Written By: Anne-Marie Weeden
“What did you say your name was again?” I asked our skipper as he turned the boat away from the lodge into the river. “Stanley” he answered, smiling gently at my reaction, as he pushed the throttle forwards to make for the elephants on the opposite bank.
I shook my head in smiling disbelief – what were the chances? We were cruising the historic Nile river in Murchison Falls National Park in Uganda, and our guide for the afternoon shared his name with a certain Henry Morton Stanley, the Victorian explorer whose quest for the source of this mighty river is well documented.

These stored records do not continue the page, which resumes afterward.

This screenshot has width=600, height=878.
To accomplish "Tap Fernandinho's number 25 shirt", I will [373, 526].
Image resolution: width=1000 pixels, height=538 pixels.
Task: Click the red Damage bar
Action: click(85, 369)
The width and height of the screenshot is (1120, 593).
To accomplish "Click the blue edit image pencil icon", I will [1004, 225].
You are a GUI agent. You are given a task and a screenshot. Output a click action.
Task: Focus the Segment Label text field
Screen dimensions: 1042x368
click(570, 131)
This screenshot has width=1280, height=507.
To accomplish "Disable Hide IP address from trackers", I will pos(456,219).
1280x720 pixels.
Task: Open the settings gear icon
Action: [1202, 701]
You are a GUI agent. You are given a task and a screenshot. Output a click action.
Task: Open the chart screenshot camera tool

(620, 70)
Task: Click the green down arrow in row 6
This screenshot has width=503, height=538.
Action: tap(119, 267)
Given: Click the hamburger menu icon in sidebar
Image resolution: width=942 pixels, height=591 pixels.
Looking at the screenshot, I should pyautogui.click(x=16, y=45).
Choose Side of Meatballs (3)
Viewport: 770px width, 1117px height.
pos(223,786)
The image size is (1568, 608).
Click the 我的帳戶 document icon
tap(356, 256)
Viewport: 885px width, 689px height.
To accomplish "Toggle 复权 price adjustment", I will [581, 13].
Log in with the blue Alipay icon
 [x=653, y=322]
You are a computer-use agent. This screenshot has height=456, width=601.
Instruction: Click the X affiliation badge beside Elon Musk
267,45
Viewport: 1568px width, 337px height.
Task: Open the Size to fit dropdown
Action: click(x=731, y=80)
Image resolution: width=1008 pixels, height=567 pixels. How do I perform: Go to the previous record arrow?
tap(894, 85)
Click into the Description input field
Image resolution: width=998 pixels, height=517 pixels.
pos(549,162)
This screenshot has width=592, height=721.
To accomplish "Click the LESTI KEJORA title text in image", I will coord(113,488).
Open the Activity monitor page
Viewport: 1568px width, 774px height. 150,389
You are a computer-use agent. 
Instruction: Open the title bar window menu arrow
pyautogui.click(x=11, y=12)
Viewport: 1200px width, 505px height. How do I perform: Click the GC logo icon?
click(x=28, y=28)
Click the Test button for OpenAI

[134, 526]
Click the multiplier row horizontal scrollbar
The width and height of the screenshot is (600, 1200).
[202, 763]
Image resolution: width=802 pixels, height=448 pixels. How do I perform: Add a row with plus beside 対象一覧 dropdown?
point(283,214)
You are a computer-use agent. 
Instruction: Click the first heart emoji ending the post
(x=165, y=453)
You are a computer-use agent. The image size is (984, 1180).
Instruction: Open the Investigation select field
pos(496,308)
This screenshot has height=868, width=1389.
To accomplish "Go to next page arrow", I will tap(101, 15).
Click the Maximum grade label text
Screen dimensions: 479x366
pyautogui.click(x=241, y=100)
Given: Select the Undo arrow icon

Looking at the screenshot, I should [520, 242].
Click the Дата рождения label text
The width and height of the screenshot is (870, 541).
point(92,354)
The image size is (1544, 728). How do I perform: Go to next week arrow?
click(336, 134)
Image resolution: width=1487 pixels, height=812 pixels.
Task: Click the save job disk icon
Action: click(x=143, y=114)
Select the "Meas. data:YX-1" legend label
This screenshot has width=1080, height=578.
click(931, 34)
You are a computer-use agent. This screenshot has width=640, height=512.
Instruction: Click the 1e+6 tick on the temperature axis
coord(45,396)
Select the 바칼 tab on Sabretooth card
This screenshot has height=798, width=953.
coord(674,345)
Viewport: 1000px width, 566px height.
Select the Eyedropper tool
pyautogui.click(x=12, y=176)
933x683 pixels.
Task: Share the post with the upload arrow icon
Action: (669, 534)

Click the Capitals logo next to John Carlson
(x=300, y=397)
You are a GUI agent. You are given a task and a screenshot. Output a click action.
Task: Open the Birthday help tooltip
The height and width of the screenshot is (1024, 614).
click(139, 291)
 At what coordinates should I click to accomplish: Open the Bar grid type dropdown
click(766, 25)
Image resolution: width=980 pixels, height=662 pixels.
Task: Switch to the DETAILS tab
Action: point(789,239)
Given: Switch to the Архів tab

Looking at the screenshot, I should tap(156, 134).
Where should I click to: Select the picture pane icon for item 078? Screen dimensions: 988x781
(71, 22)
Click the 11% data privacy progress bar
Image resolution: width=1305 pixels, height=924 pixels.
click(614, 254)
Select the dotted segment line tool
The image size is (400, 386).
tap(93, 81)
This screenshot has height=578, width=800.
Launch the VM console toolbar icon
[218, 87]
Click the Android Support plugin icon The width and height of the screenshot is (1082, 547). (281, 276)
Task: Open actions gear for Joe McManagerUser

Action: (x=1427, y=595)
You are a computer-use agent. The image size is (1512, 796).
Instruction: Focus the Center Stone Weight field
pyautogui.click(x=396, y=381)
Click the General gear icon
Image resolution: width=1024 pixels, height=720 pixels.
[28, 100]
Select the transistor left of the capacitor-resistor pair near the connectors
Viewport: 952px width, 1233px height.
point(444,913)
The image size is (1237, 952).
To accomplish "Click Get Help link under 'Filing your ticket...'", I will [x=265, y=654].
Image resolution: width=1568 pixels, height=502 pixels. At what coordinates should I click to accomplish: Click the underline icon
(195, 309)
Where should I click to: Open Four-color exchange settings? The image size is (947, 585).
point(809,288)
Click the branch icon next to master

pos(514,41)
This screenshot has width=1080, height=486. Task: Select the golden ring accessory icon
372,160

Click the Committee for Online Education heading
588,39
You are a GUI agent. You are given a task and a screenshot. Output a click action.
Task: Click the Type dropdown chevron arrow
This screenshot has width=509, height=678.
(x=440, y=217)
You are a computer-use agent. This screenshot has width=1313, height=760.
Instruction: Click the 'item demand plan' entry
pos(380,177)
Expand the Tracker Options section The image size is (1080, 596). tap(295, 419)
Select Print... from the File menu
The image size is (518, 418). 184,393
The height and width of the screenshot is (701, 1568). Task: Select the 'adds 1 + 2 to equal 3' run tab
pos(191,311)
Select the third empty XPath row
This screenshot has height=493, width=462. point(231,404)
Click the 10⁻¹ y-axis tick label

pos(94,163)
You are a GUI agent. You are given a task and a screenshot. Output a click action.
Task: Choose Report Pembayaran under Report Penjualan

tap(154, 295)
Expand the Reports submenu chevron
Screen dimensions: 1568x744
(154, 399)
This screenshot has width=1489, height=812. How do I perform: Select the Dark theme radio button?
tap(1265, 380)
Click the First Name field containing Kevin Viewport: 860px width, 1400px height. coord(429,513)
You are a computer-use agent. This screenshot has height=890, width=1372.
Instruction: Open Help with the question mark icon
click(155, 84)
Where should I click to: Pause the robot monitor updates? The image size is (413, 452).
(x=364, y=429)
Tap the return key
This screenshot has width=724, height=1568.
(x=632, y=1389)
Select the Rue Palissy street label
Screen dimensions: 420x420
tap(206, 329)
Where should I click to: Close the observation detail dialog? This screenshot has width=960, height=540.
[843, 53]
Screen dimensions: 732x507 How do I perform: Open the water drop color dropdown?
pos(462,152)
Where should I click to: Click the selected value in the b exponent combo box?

We kept encountering these tiny echoes of the past. We were staying at the new Baker’s Lodge, named for another Victorian explorer, Sir Samuel Baker – the first European to view and consequently name the Murchison Falls, the dramatic point where the Nile explodes through a narrow gorge, about 20 kilometres upstream from our accommodation.
Our lodge was certainly a fine place to overnight for any modern-day explorer. Every night, sundowners and bitings (that charming safari term for canapés) were served: we would take a selection down to the riverside, congregating around the campfire in quiet contemplation of the day’s adventures. But for the ice cubes in our gin and tonics, we could have been doing the same a century ago.
The banks of this ancient river thrummed with life and the nocturnal bush orchestra did not disappoint: we fell asleep to the distant whoops of hyena and bass tones of lions on the delta, and woke to the guttural group calls of the Colobus monkey. One evening, we heard the rough sawing of a leopard on the opposite bank, followed swiftly by the panicked shrieks of baboons.
Journeying up the Nile by boat, with Stanley as our guide, revealed even more game – within just ten minutes of leaving the lodge we had seen a herd of elephant and that elusive of birds – the shoebill. Further exploration revealed hundreds of hippos, thirsty antelope, monster crocs, mud-encrusted buffalo and a cornucopia of birdlife. Not to mention the drama of viewing the falls themselves – from the river – as Samuel Baker would have first seen them.
That night, over a good bottle of wine, we admitted that our pampered experience at Baker’s Lodge was a far cry from the hardships experienced by those early Victorian explorers. Yet despite the creature comforts of the lodge, we were constantly enjoying moments where we still felt fully immersed in the bush.
Comfortable and well-fed we may have been, but the subtle nuances of this lodge allows the wilderness to work its magic: we still woke every morning feeling, more than just a little bit, what it might have been like for those intrepid explorers, drawing back their tent flaps on the Nile all those years ago.